Thanks to Tyson Jost and Dante Fabbro, Penticton will be well represented in Round 1 of the NHL draft – and very likely in the BCHL final, too.
The 2016 draft shapes up to be very unique, and not just because an American kid playing in Switzerland is poised to go first overall. Another intriguing wrinkle concerns Western Canada, where the WHL is going to take a backseat for once. The top two players from that region play Jr. A in the British Columbia League.
Center Tyson Jost and defenseman Dante Fabbro both play for the Penticton Vees, a real heavy outfit that has scorched the BCHL this season and put together some insane streaks. “It’s pretty special when you go 23 games without a loss,” Jost said. “It’s nice to experience all that winning, but you have to keep focused and keep getting better.”
Jost averages around two points a game and is also the captain of the team. He’s a powerful skater with phenomenal hands and a shot to match, and he also captained Canada West’s gold-medal team at the World Jr. A Challenge. That squad knocked off the perennial favorites from the U.S. in the round-robin and then Russia in the final. Jost was named MVP of the tournament. “He’s got high-end quickness,” said one scout. “He’s got power on turns, agility, balance…I like the way he can get behind guys.”

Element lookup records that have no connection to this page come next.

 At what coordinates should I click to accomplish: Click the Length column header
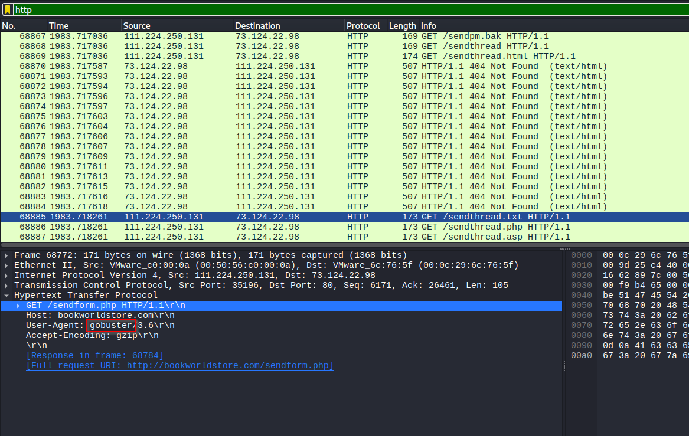[402, 26]
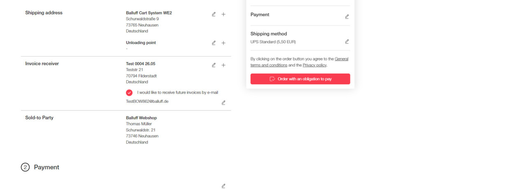Click the Balluff Cart System WE2 address
The image size is (507, 189).
pos(149,13)
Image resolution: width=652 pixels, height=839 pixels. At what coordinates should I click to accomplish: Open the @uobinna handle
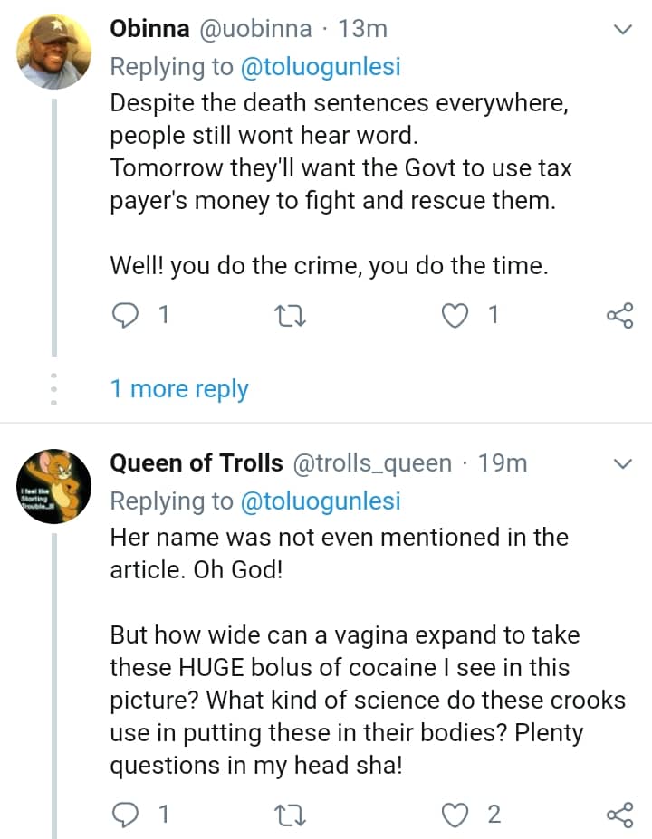pyautogui.click(x=254, y=29)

Though he was pursued by WHL Everett, Jost instead committed to the University of North Dakota, where he will join the Fighting Hawks next season and test out his skating at Ralph Engelstad Arena. “North Dakota has such a great hockey program,” Jost said. “It’s pretty special when you go into ‘The Ralph’ and see how nice the rink is. I see so much growth and improvement for me at North Dakota, and they can develop me into an NHL player.”
Fabbro has also been lightning this season. He also won gold at the WJAC with Canada West and has been one of the top-scoring blueliners in the BCHL, registering about a point-and-a-half per outing. “He’s basically an NHL player already,” said the scout. “I see him as a two-way guy with a shutdown look. His ‘D’ zone coverage is high-end, and he closes in on guys quickly.”
Fabbro is a WHL Seattle draft pick, but he’ll be heading all the way across the continent next season to play for Boston University. That squad has once again become a magnet for talent under coach David Quinn. “The biggest thing was fitting in with the coaches,” Fabbro said. “The players down there are pretty special, and they have some pretty good recruits coming in next year, so hopefully I can be a part of that and win a national championship someday.”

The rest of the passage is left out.